Try it
Could you write out the opening lines of the data, word for word, stopping after the line that contains "Switch to the main.c"?

Exercise input
════════════════

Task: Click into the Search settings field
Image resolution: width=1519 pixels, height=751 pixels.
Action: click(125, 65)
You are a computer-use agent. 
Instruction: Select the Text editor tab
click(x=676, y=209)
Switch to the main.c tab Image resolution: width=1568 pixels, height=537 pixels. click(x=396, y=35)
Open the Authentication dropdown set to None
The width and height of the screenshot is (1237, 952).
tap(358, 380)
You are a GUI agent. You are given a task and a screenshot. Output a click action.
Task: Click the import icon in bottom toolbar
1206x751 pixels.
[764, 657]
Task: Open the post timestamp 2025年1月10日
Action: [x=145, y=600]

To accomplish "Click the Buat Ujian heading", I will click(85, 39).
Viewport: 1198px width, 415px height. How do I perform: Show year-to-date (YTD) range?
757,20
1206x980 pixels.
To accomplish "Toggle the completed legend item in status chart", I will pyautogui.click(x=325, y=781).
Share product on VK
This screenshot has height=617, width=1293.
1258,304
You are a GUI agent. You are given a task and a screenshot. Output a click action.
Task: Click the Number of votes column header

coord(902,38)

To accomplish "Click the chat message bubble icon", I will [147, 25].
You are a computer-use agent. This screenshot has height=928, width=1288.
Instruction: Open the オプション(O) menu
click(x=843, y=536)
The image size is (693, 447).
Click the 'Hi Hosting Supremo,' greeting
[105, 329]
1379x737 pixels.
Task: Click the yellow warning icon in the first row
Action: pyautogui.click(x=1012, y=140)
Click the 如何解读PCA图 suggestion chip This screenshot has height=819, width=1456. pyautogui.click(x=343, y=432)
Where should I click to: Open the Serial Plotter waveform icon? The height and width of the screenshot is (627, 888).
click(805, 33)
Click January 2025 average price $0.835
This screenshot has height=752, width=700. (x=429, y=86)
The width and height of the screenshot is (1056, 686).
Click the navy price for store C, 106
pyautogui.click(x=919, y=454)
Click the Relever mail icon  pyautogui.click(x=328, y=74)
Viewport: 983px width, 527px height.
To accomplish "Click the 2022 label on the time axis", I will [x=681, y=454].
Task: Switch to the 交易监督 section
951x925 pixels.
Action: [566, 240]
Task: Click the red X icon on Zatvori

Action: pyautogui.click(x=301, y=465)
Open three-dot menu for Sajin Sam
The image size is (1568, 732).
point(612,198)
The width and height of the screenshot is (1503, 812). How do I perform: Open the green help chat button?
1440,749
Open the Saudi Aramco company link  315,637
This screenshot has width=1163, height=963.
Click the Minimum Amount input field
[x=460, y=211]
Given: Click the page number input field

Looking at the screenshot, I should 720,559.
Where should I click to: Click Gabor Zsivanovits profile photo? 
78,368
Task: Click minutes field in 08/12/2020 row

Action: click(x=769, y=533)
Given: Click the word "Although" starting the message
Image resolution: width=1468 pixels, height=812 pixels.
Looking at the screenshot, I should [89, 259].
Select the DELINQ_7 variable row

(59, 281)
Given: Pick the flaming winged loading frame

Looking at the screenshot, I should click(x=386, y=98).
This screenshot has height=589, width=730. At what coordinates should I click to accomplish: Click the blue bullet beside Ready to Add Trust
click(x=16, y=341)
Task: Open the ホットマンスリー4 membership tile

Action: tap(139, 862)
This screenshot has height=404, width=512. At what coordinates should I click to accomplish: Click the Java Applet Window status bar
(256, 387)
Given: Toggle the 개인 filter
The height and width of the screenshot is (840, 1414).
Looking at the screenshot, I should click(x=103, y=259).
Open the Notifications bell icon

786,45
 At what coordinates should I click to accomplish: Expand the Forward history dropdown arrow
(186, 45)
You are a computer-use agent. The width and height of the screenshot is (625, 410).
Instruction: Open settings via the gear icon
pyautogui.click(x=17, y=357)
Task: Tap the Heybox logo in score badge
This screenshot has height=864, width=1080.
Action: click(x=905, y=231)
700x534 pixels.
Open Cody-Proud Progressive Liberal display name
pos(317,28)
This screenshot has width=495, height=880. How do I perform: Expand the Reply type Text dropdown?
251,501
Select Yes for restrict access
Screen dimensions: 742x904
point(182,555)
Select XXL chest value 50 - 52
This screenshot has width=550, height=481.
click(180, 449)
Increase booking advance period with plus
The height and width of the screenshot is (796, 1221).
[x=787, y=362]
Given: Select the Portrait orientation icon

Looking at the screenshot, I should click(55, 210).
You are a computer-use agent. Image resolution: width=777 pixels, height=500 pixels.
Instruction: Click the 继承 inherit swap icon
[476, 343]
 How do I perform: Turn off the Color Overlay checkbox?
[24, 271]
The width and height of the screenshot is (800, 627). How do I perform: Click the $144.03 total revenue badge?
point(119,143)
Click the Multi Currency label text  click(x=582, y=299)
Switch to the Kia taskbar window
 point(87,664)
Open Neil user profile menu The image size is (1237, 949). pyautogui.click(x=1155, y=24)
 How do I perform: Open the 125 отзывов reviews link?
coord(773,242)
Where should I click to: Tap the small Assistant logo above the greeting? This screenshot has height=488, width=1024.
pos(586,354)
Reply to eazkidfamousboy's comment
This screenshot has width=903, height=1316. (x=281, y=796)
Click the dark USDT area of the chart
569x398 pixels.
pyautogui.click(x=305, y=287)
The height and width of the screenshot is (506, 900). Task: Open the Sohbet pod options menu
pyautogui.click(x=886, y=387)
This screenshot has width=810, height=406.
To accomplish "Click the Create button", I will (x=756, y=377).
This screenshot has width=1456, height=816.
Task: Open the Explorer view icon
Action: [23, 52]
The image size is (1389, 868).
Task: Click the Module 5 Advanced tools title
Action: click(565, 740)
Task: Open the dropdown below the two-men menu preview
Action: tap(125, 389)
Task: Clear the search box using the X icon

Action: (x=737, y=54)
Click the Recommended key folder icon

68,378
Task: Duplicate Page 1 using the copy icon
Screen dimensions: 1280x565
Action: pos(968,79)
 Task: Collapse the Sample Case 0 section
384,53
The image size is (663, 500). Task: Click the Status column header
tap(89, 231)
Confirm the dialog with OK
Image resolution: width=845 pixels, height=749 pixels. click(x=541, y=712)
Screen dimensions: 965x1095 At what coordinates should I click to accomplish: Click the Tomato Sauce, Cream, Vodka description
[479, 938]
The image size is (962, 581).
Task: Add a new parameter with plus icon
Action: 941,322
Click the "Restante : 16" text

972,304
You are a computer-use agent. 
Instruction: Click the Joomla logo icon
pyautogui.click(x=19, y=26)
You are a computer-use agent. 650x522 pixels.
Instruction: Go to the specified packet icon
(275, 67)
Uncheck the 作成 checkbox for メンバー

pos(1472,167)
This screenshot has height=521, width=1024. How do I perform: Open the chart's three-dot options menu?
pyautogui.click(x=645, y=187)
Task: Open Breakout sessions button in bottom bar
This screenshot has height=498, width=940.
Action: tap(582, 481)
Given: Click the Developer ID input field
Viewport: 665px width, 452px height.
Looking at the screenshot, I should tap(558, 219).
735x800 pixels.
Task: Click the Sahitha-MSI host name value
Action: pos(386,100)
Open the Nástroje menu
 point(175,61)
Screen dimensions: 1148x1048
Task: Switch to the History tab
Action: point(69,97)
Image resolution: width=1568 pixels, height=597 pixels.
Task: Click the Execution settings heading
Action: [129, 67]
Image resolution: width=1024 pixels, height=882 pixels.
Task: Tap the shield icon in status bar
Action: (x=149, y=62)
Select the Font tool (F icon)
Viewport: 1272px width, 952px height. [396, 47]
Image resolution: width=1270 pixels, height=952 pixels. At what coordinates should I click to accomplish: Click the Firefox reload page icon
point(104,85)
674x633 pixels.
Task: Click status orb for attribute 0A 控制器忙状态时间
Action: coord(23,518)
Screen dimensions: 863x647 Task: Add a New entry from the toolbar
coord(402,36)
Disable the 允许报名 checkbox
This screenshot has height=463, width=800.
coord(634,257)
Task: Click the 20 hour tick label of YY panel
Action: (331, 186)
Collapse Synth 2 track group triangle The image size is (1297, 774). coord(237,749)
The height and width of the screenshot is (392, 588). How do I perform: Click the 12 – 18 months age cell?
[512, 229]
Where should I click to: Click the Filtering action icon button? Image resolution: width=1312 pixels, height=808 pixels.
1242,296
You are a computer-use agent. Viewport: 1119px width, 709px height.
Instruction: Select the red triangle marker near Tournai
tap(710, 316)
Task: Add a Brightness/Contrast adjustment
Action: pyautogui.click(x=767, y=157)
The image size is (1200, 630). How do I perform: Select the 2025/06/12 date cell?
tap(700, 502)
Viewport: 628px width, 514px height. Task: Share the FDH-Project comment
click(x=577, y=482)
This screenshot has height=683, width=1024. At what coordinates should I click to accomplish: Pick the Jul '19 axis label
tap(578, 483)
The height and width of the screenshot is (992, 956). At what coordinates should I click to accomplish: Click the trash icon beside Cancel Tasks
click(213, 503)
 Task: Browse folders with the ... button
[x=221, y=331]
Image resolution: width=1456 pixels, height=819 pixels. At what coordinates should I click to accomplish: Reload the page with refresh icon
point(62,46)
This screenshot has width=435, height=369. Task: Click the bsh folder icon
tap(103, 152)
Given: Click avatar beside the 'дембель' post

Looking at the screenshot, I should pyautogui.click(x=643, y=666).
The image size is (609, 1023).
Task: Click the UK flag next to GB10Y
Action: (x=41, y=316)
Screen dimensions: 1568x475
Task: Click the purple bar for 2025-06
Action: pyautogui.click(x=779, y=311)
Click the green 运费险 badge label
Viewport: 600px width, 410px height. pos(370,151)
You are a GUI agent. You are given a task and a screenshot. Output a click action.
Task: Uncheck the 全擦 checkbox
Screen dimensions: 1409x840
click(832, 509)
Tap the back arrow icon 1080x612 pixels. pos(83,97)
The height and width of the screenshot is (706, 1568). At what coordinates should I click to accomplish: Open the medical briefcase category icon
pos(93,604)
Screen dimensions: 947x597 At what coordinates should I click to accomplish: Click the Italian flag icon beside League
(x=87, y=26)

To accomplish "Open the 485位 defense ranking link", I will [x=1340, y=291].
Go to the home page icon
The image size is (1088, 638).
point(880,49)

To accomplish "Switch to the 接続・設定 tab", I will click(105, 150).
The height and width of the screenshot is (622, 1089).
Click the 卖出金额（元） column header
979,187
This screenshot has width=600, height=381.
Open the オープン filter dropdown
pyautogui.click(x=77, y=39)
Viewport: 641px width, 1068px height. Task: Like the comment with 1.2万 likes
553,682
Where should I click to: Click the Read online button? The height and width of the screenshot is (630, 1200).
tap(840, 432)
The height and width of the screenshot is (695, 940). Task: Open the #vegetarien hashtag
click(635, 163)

════════════════

Exercise answer
Task: Click into the Search settings field
Image resolution: width=1519 pixels, height=751 pixels.
Action: click(125, 65)
You are a computer-use agent. 
Instruction: Select the Text editor tab
click(x=676, y=209)
Switch to the main.c tab Image resolution: width=1568 pixels, height=537 pixels. click(x=396, y=35)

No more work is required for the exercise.